Two other important senarios:
5- you are a good friend, teasing and joking with me. In this instance, please follow with a winky emoji ;) so I know your tone is that of a sibling, and you are just having some fun.
6- if in my comments I have said something that is ignorant and hurtful to a group of people that I am not a part of.
In which case, please comment publicly with kindness, and in a way that helps me generate empathy. For example
"Generalizing about the health of people that like milk chocolate is very hurtful. Some very healthy people also enjoy milk chocolate. Some people who are not in good health also enjoy milk chocolate, it brings joy to their life. Other people eat milk chocolate because of stress and things like that, and heaping shame on them makes their burden heavier.
(Right here is where most people calling people out go wrong- tell me something I can do to improve my comments, don't just rip them apart and say I am hurting people and I'm an insensitive jerk)
... It would be helpful if you could not make broad generalizations about people's health. I know you weren't trying to be hurtful, but this could have a real negative impact on someone in a very personal way, and i would just like you to consider how you would feel if you were them when posting.
Or something like that. Obviously, I'm illustratating this with things that are not very serious, and that probably wouldn't actually spark controversy.
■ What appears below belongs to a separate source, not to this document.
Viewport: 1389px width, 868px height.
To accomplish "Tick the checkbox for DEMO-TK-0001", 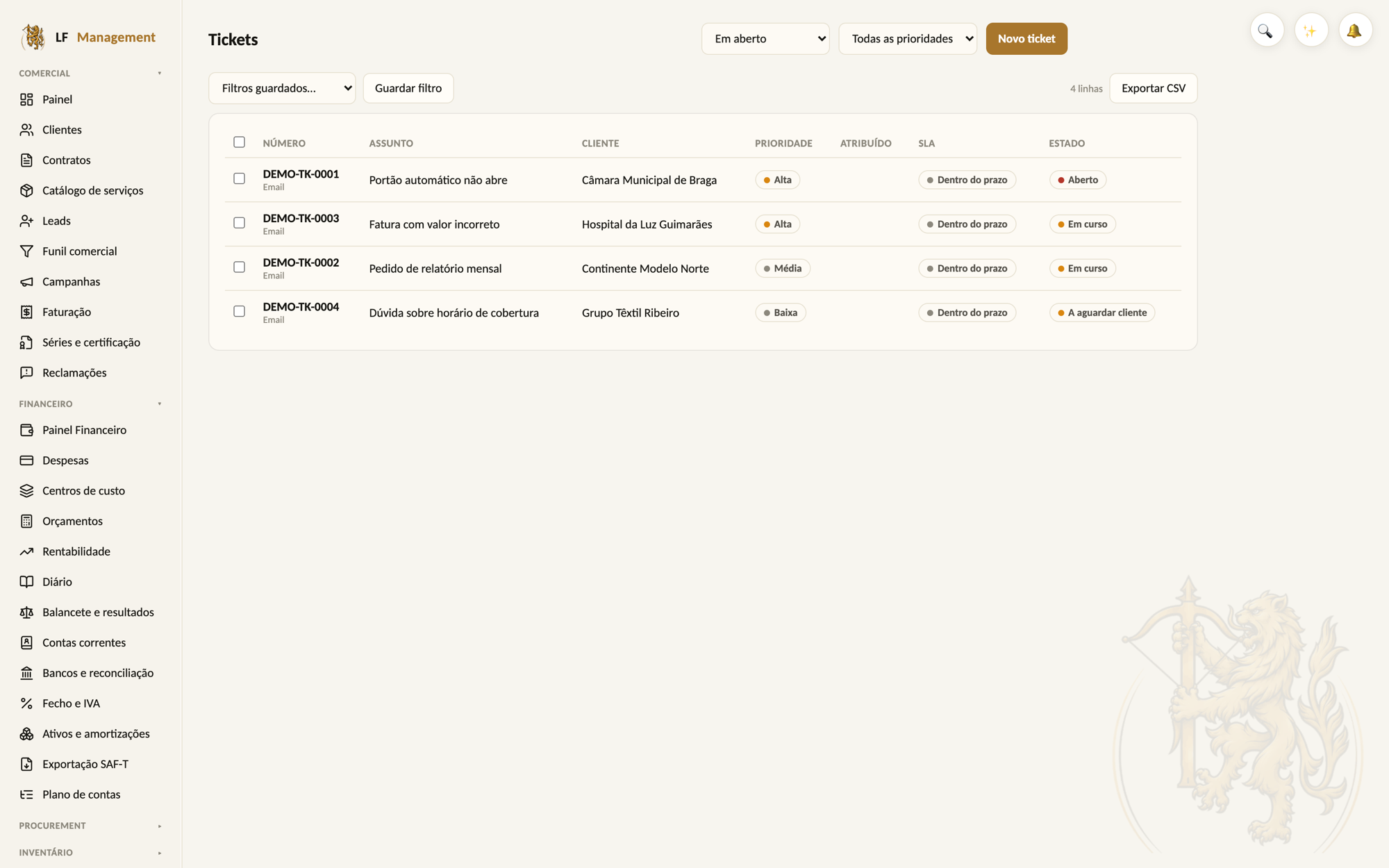I will coord(239,178).
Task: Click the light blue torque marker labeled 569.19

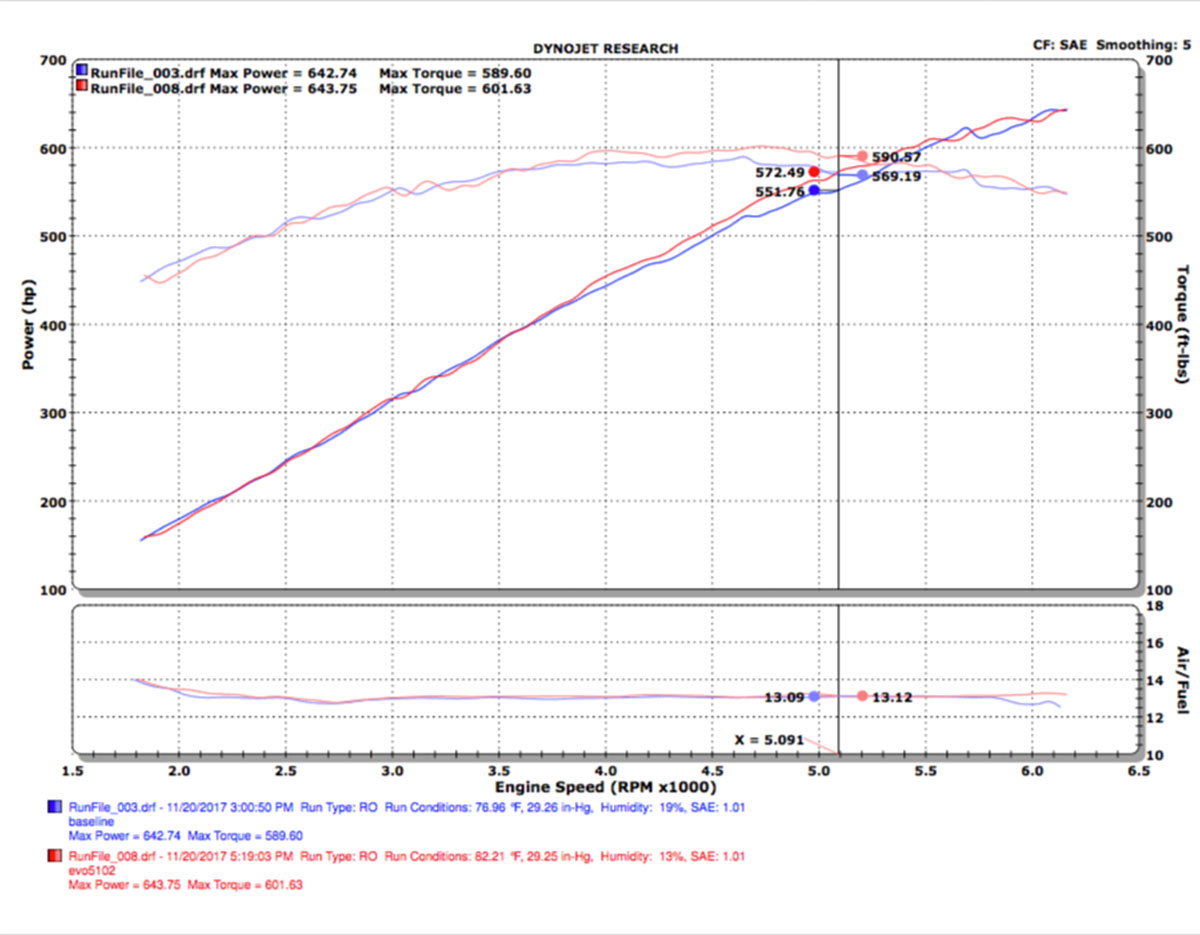Action: coord(862,175)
I chose this instead of something more decisive like political things, or the actual cause of this post - the United Airlines thing (I got multiple comments saying "you're wrong" or "this article is wrong!") Because I wanted to illustrate with things that aren't going to already have people up in arms just by the example.
I hope this had been informative and helpful to understanding my new rules and requirements for engaging disagreements on social media- primarily Facebook. I am not perfect in this myself, and I have accidently become a troll at times as well. Which makes me feel yucky after.
So let's just all try to improve in our engagement. I will be deleting posts that I feel are flaming, or trolling, or trying to incite contention, whether it was intended or not. I'm not going to sit back and watch things spiral out of control any more, it causes me too much anxiety.